--- Start DATA FOR THIS TASK ---

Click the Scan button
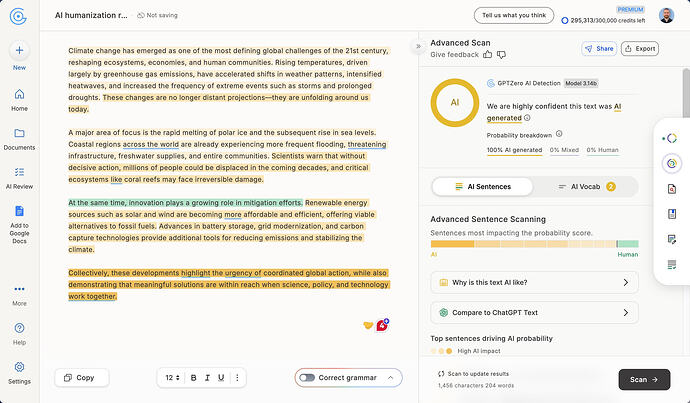Image resolution: width=690 pixels, height=403 pixels. (644, 379)
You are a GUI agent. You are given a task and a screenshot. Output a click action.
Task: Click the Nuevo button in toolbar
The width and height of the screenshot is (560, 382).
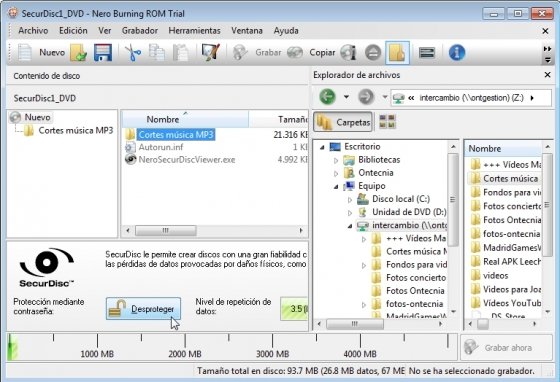(52, 52)
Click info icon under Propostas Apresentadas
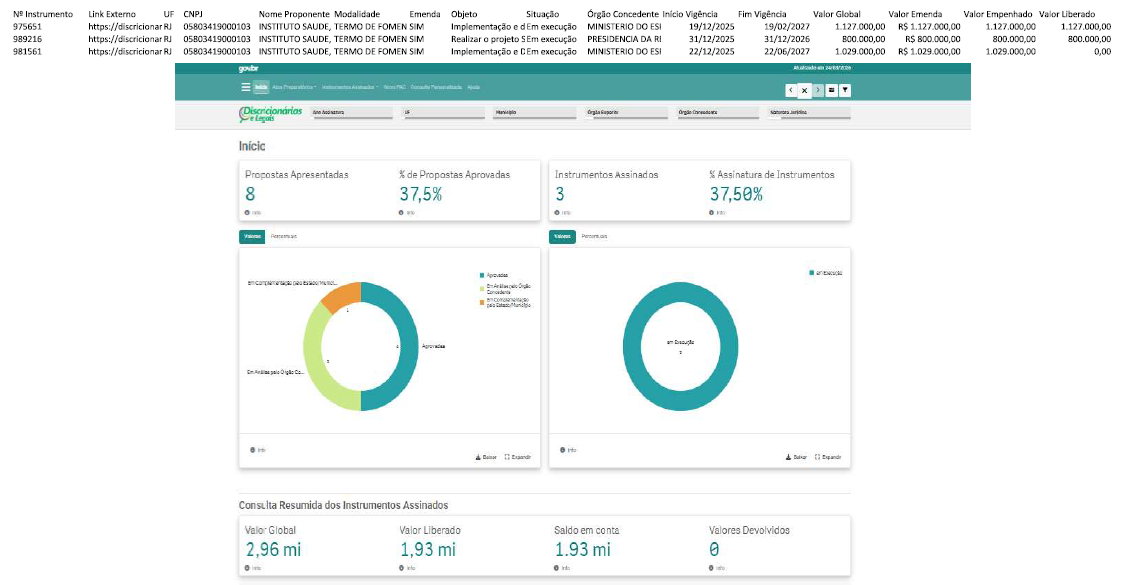1139x585 pixels. pos(248,212)
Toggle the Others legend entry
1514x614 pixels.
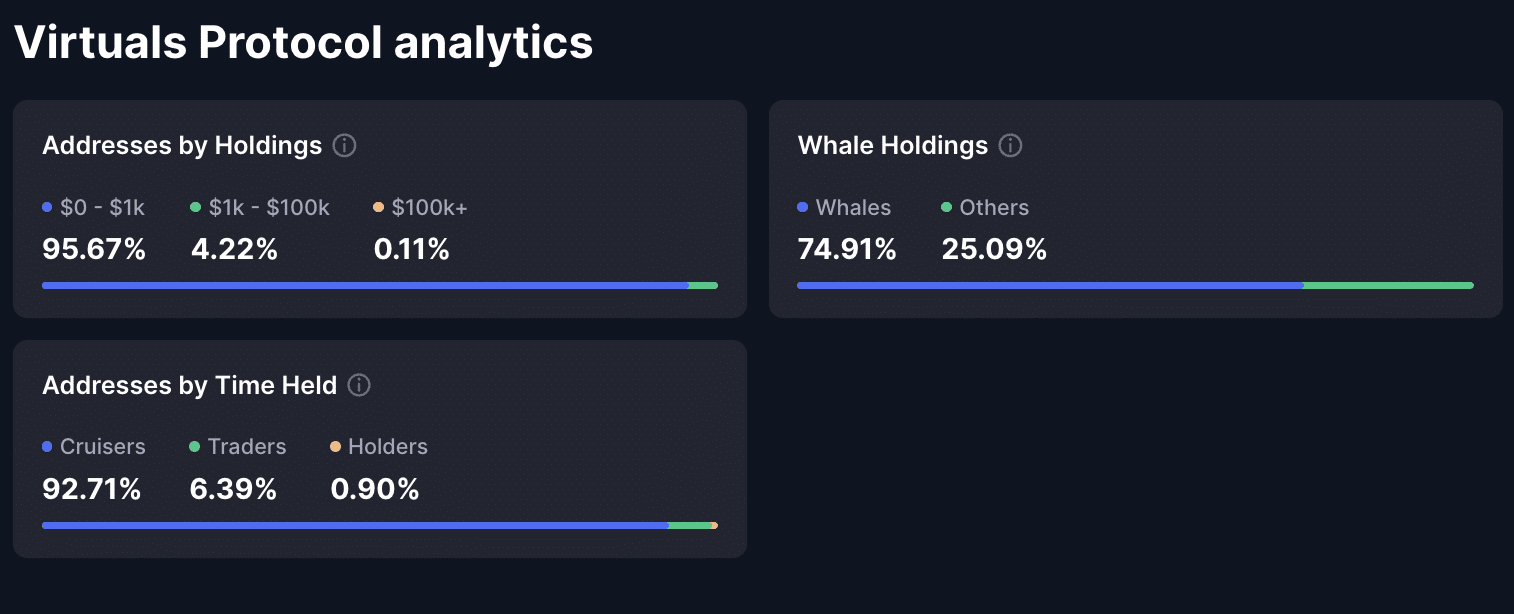coord(995,208)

--- End DATA FOR THIS TASK ---

Could you repeat every line of the records above word for word, leaving out the pictures?

Click the Scan button
Image resolution: width=690 pixels, height=403 pixels. (644, 379)
You are a GUI agent. You are given a task and a screenshot. Output a click action.
Task: Click the Nuevo button in toolbar
The width and height of the screenshot is (560, 382).
(52, 52)
Click info icon under Propostas Apresentadas
1139x585 pixels. pos(248,212)
Toggle the Others legend entry
1514x614 pixels.
coord(995,208)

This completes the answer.